Мы засмеялись, и Витя сказал:

– Ладно, закрывай печку, пошли спать.

 

 

Часть вторая

КАПИТАН ВЕДЕТ КОРАБЛЬ

 

ВТОРАЯ ПЕРЕЗВОННАЯ

 

Вига сказал, что не скоро – через сто, а может быть, через тысячу лет… Так он сказал тогда – я помню. Теперь прошло много лет. Я теперь вырос, стал взрослым дяденькой. И живу не в маленьком городке Ташино, а в большом городе, на улице Большая Почтовая.

У меня – вот смешно! – выросли борода и усы. Конечно, удивительно, после того как я был совсем‑совсем маленьким.

Теперь я как‑то уже привык, что стал дяденькой. И все кругом привыкли, так что, наверное, удивились бы, если бы я вдруг опять стал мальчиком.

Нет, я об этом и не думаю, – дяденька и дяденька, очень даже хорошо. Только вот одно неудобство – борода чешется. Ничего тут страшного нет, можно почесать бороду; да она у меня небольшая: так, не борода, а бородка. Я ее гребешком расчесываю – у меня такой маленький гребешочек есть. Расчешу бородку и – фу! фу! – продую его и положу к себе в боковой карман костюма. У меня, конечно, есть и костюм, и галстук, и даже голубая фетровая шляпа. Когда здороваюсь, я теперь снимаю голубую фетровую шляпу и говорю: «Здравствуйте!» И никто, решительно никто, не удивляется, что я такой взрослый и вежливый.
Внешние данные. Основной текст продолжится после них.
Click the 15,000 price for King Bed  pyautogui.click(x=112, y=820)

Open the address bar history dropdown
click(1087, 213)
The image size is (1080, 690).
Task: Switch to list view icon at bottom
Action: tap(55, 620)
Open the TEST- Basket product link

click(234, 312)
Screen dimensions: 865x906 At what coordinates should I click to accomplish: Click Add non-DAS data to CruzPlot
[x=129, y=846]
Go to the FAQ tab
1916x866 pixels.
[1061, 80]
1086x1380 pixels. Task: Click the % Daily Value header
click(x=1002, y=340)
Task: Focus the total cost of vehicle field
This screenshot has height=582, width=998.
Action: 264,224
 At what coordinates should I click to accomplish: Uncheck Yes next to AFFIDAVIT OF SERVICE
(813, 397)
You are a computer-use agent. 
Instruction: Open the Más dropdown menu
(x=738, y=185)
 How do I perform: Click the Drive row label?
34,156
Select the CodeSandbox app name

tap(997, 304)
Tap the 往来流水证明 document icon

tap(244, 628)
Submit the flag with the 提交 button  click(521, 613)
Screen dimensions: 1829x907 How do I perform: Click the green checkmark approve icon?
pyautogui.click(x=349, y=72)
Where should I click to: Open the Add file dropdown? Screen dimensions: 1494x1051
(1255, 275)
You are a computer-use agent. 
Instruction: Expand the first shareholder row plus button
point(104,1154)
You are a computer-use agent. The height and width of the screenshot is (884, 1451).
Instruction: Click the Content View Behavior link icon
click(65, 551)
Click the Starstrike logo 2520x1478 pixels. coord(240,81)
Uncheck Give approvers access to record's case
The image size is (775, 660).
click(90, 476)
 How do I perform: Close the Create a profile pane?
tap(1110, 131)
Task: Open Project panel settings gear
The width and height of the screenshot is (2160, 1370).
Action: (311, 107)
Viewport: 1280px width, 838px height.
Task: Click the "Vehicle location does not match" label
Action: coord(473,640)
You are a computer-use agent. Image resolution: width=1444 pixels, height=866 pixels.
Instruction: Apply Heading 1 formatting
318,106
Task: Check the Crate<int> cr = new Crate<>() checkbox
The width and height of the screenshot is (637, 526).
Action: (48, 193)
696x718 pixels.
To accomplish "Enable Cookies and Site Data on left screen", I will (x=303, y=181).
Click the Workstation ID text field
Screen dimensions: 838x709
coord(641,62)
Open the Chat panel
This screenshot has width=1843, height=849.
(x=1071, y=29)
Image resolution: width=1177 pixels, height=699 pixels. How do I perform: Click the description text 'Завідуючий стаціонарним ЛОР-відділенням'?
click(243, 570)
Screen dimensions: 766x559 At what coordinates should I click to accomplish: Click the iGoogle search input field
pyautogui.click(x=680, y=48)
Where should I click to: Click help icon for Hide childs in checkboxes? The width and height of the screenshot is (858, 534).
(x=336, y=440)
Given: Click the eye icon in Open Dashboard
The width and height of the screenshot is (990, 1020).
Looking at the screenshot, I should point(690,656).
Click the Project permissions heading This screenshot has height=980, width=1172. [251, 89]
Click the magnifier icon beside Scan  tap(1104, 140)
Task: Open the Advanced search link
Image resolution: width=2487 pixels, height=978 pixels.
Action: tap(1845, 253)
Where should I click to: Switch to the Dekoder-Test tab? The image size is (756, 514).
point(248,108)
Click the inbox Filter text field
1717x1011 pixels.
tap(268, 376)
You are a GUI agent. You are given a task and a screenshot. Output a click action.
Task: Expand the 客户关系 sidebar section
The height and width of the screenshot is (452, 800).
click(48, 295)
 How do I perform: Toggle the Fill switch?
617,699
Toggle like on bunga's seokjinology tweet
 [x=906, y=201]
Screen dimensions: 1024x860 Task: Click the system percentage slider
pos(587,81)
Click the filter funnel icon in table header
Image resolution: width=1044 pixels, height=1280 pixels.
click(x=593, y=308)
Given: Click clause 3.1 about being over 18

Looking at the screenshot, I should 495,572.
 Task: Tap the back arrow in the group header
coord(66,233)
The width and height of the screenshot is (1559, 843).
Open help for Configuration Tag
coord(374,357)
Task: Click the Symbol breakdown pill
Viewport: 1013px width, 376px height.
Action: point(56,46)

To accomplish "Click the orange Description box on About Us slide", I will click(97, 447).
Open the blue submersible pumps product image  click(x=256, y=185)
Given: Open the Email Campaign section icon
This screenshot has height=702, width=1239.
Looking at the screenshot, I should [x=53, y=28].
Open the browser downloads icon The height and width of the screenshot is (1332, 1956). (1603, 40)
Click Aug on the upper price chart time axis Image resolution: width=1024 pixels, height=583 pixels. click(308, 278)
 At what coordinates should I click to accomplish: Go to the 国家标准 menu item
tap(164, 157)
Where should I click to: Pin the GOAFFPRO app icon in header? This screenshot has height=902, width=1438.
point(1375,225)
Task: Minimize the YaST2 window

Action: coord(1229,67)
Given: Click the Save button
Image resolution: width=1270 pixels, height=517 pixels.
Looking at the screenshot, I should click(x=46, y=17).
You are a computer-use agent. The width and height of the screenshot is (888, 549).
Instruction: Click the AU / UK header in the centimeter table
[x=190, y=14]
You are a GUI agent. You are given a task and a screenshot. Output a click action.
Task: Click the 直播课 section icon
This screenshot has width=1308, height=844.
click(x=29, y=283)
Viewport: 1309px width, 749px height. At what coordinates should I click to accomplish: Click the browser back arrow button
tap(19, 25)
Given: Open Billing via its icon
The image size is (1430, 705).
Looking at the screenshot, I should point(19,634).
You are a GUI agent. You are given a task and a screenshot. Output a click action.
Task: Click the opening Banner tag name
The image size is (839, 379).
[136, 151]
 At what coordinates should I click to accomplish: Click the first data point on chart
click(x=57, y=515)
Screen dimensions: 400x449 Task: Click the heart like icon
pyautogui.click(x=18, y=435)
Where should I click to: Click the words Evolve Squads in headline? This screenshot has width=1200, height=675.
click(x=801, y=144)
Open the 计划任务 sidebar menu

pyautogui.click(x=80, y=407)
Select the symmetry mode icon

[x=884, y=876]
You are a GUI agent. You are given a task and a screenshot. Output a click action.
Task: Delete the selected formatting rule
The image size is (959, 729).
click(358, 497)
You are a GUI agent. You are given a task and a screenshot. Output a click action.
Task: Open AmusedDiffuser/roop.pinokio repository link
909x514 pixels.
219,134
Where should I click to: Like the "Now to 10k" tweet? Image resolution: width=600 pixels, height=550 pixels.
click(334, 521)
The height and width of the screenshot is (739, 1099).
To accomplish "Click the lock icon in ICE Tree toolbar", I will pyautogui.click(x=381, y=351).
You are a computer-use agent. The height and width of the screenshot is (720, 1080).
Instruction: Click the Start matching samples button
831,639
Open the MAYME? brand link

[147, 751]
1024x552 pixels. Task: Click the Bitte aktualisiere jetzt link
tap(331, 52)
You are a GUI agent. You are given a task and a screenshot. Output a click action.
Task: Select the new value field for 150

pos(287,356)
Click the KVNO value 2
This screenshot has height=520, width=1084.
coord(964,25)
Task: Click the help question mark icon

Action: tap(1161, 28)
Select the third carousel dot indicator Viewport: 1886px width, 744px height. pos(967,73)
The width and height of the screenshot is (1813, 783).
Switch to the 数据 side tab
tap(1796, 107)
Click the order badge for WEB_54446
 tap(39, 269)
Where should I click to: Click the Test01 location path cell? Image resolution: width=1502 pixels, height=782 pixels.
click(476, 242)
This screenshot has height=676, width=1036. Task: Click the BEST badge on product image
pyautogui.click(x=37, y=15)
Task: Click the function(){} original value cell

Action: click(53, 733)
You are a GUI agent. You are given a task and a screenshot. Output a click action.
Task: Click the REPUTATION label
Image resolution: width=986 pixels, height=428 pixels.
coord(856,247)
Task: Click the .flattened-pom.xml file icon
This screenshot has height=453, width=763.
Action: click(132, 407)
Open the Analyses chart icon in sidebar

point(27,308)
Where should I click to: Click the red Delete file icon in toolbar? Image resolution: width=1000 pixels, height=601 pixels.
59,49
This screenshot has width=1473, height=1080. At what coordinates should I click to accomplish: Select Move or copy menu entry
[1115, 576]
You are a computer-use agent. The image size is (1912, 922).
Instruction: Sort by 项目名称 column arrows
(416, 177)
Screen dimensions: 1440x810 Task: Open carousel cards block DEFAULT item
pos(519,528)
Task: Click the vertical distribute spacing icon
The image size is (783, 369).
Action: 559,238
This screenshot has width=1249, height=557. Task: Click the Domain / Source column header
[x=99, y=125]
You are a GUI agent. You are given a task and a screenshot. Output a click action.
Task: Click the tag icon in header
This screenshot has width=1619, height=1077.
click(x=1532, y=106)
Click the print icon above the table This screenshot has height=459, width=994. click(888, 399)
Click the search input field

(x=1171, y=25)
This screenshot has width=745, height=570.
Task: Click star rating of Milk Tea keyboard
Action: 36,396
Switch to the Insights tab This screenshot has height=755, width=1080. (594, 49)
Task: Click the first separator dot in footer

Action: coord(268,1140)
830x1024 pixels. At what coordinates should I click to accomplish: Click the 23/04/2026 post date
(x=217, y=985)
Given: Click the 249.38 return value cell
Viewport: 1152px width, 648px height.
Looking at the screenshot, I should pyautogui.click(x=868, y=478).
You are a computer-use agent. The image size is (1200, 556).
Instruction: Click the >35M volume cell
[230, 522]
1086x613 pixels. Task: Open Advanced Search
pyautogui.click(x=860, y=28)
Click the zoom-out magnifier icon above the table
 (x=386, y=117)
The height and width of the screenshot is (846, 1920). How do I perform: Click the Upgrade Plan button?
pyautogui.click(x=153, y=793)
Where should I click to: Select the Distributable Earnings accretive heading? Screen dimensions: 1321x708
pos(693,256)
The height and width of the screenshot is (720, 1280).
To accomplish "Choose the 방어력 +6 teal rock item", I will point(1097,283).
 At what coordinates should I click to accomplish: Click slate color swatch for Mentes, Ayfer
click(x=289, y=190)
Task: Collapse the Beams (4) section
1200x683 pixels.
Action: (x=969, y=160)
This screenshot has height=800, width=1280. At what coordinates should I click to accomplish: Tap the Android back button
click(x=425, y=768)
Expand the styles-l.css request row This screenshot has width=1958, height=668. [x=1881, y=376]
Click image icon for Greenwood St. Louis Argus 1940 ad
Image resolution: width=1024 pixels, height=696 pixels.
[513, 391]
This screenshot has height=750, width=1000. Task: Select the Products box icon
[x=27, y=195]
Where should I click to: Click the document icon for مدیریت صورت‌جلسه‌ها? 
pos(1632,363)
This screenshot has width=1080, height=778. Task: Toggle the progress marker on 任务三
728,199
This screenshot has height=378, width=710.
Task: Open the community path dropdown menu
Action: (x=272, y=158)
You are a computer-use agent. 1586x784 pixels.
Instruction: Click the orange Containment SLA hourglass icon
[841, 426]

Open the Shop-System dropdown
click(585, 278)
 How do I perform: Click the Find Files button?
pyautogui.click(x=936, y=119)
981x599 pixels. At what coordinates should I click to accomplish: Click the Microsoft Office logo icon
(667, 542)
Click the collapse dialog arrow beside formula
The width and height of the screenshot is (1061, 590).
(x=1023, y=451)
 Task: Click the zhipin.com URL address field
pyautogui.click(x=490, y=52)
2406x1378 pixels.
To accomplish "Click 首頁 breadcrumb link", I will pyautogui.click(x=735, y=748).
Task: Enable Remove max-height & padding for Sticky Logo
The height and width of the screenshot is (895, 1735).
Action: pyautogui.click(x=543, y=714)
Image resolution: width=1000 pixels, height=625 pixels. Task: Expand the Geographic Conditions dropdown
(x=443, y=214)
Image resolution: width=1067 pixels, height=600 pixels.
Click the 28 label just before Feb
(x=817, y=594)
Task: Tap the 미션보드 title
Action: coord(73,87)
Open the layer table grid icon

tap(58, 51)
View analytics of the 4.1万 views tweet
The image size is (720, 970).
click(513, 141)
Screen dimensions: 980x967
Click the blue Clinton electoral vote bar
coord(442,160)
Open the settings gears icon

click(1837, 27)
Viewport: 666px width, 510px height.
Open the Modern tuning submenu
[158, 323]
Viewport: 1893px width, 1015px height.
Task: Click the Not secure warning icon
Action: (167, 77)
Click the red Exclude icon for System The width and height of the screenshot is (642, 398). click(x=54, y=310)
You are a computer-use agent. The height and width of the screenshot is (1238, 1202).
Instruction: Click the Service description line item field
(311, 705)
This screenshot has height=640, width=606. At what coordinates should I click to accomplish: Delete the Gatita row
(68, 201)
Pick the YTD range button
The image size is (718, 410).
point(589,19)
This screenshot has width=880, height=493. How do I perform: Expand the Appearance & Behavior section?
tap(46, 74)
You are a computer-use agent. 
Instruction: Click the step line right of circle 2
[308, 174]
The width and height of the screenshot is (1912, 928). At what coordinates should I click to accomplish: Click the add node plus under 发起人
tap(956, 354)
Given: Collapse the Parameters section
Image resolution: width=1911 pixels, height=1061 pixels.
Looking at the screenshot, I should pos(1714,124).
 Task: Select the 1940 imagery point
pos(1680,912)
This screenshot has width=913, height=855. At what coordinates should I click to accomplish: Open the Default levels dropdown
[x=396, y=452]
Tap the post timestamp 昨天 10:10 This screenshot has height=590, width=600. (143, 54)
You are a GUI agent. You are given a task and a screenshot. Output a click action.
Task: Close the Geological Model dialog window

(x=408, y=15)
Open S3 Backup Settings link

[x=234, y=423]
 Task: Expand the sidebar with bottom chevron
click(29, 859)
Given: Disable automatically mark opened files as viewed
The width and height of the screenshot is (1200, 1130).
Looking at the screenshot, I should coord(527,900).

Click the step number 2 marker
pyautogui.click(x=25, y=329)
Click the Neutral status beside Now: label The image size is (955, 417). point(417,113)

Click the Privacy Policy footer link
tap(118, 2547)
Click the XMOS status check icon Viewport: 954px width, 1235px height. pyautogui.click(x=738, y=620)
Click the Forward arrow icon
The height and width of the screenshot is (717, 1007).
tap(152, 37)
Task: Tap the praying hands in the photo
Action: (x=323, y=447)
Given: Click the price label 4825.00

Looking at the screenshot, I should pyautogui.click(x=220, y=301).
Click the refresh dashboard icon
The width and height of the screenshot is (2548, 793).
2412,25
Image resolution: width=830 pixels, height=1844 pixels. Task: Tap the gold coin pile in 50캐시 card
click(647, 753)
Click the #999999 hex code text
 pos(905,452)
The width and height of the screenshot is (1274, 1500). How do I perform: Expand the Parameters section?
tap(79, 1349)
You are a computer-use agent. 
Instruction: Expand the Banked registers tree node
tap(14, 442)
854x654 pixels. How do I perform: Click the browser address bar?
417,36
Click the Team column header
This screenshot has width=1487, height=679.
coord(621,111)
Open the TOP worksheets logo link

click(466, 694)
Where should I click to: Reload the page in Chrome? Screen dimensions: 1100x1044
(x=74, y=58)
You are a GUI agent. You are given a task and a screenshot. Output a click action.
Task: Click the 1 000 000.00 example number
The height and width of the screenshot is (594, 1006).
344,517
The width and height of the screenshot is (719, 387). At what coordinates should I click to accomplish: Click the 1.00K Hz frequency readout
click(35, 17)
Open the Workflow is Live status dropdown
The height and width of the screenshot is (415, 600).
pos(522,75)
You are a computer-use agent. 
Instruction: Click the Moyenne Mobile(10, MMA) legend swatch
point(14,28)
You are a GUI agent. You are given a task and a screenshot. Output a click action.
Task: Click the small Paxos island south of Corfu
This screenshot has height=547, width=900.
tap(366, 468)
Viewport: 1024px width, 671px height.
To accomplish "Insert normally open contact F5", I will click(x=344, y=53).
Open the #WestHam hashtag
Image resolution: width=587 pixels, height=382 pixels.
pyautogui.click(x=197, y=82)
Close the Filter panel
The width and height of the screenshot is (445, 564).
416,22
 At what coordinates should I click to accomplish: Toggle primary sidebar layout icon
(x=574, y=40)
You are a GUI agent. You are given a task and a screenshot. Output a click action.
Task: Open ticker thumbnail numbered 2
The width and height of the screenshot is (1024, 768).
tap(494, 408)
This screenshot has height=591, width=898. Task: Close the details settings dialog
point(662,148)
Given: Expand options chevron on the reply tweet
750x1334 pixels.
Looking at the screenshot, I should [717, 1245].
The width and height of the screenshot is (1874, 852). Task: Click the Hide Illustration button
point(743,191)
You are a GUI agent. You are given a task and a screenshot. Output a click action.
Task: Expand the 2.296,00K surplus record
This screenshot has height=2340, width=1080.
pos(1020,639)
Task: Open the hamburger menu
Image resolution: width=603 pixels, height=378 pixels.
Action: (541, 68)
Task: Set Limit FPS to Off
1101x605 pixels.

Да, но не об этом речь. А приближается то, к чему я вел рассказ.

У меня на столе зазвонил телефон (он зеленый и всегда стоит на столе). Я снял трубку:

– Алло! Я слушаю.

Взрослый голос проговорил в трубку:

– Здравствуйте! Не хотите ли поехать сегодня за город?

Это звонил мой знакомый, абсолютно взрослый человек, приглашал к себе в гости. А у меня в городе была уйма дел, и я стал отказываться. Но чтоб не огорчать знакомого, я сказал, что вряд ли вырвусь, но постараюсь. (Заметили, какие у меня появились слова? «Вряд ли», «постараюсь».

Так говорят взрослые. И я так тоже говорю, потому что я дяденька, дяденька с усами и бородкой).

Целый день я не думал о приглашении. А к вечеру странное, удивительное чувство (взрослые слова!) охватило меня: мне показалось, в этот вечер что‑то должно случиться.

Вечером я сел в электричку и поехал за город. Сумерки еще не сгустились. Но когда поезд тронулся вдоль перрона, зажглись огни. Сырой воздух пожелтел. Да, я забыл сказать, что была весна.

Электричка набирала скорость. Я сидел около окна.

Смотрел. Там, за окном, отступали дома, многоэтажно‑каменные дома. Они не могли успеть за поездом, они отставали, они оставались вместе с улицами, людьми, машинами.

А поезд мчался дальше. Я глядел на остающийся город. В тот вечер да, честно скажу – я ждал удивительной встречи, что‑то должно было случиться. И я прижался лицом к стеклу, потому что быстро стало темнеть. Электричка вырвалась из города, и там, за окном, открылись поля, подступил черный лес. Я уже плохо все различал, стало совсем темно. А я все прижимался лицом к окну, уже не надеясь увидеть, а может быть, только услышать, что мне шепчут поле и лес. Темнота стукалась в стекла вагона, оставляя блестящие капли на стекле. Дождь. Пошел дождь…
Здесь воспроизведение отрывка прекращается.